Gin Mare Wife of Bath

Nothing is quite as satisfying as escaping London by train for a long lunch booked in some bucolic setting.

As the grey buildings roll out into green fields of Kent (‘the garden of England’ as Churchill once christened this region), my stomach rumbles. I’m headed for The Wife of Bath in the sleepy, quaint village of Wye in Kent with a Victoriana railway station and idyllic Georgian townhouses. Predictions on culinary offerings here wouldn’t fall short of the ham, egg and chips variety, or maybe a steam sponge pudding if you’re lucky. How wrong I was…

The Wife of Bath, a polished English pub, with an almost Pig like feel to it, has a Mediterranean secret involving gin. Décor wise, I wouldn’t go as far as kitsch but this is certainly not ‘peanuts and crisps’ territory, more country chic. Mark Sargeant has revamped the fresh, local haunt into a culinary destination, with bedrooms and an impressive new menu to boot.

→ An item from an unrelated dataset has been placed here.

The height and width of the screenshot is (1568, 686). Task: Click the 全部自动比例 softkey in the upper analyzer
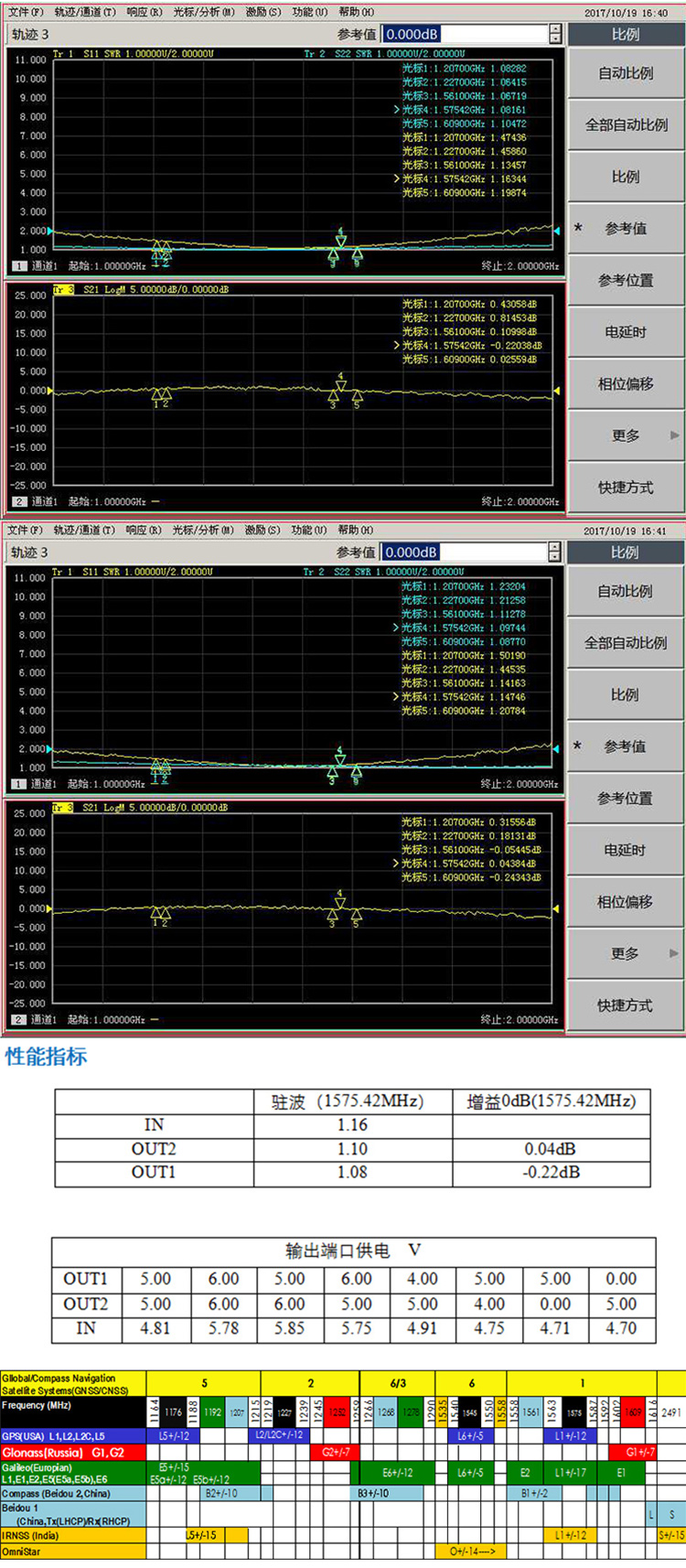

The Michelin-starred chef has teamed up with Gin Mare to offer visitors and locals a long-awaited alternative to the ubiquitous and somewhat staid wine-pairings. The dishes are meticulously matched with the herbaceous botanicals in the Gin Mare cocktails (created by mixologist Stuart Bale) lifting those herby notes to the next level.

The Food:

Gin Mare Clams Wife of Bath

The clams may have come first but they stand out as the most delectable of all… fresh and punchy with the added serrano ham. Next is another heavenly starter to prep the taste buds. Heritage tomatoes, anchovies and parsley in Sevilano olive oil, soaked in a red snapper sauce– a fun take on a Bloody Mary. Both are paired with a Porcini Martini, in which you can taste a hint of sherry. The last starter? A delicious classic: serrano ham and marinated cantaloupe paired with a cucumber cooler. The cocktails don’t suffer fools gladly, especially with the light, carb-free courses. I quickly learn that this game requires the art of restraint.

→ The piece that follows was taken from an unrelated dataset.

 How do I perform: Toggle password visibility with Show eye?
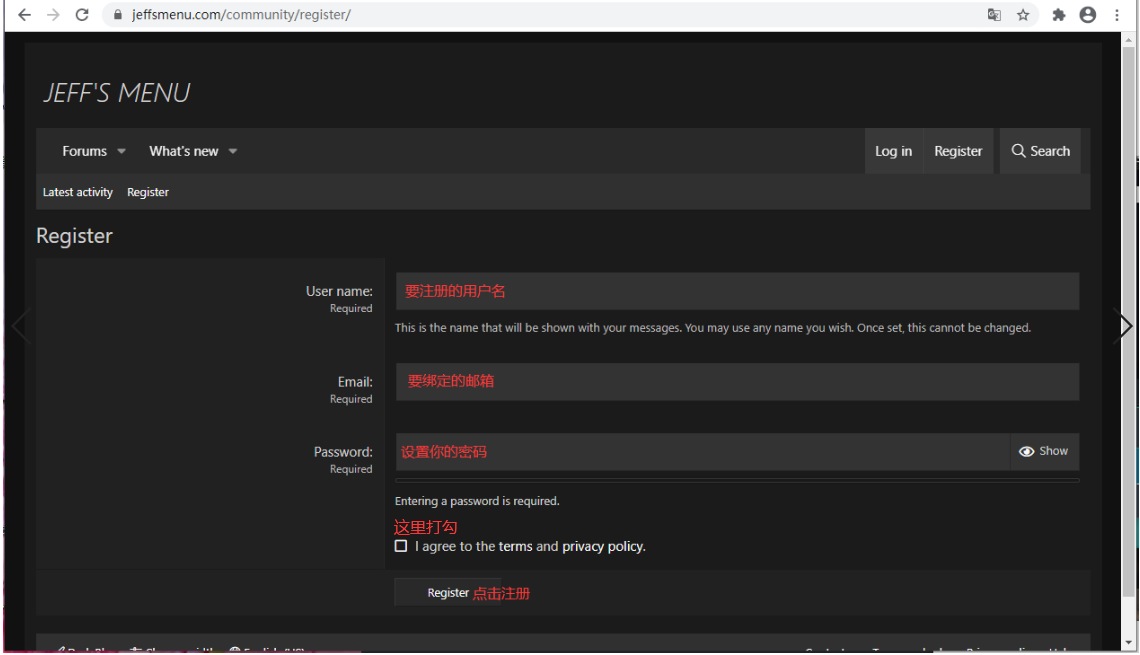[x=1044, y=451]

The beauty of these delicate and fresh beginnings is so that by the time the hake is presented, I am neither full nor famished and can enjoy every moment of the white meaty fish, drenched in a buttery sauce. The sugary El Tarragona cocktail (at this point, I am sufficiently merry) marries with the fish course like maple syrup to bacon, or salted caramel.

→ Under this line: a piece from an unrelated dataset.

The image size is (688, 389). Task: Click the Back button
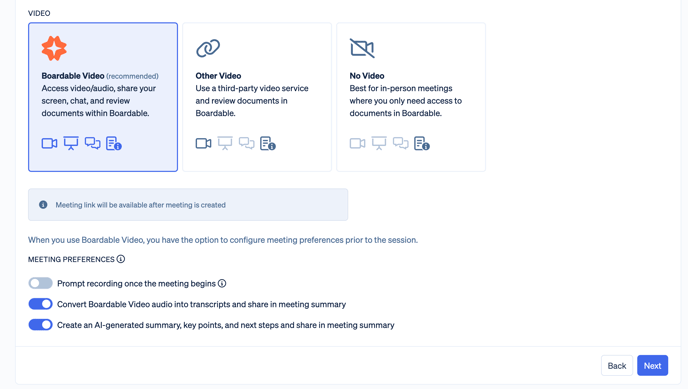coord(617,365)
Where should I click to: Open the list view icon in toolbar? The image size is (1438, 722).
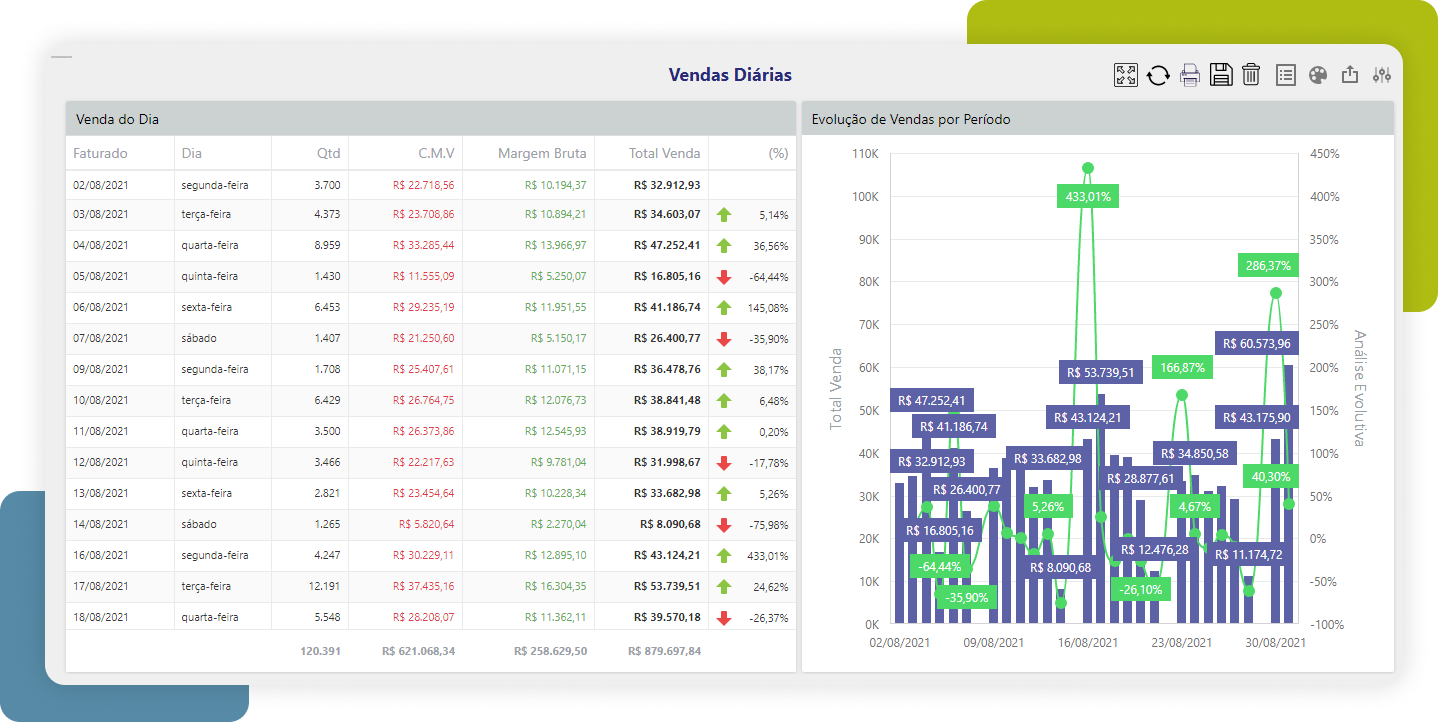(x=1286, y=75)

A more weighty indulgence is saved till last, and after four cocktails and a glass of prosecco, a welcome one. I discipline myself to devour half the gin and lime cheesecake with candied walnuts for ten minutes or so before scrapping such idealism and finishing the second. Pudding wine or a light refresher? I think not, the wicked afters is paired with further indulgence, a ‘Ramos Mare’ grapefruit creamy, eggy delight with full-fat everything. After all, the best restaurants leave their guests on a sweet note.

Gin Mare Gin Lime Cheesecake

Luckily, the village of Wye is wrapped in green pastures, perfect for walking off any indulgences and gin. A merry (and easy) day out for Mediterranean appetites and gin lovers, alike.

Visit Mark Sargeant’s The Wife Of Bath in Wye in under half an hour train journey from London.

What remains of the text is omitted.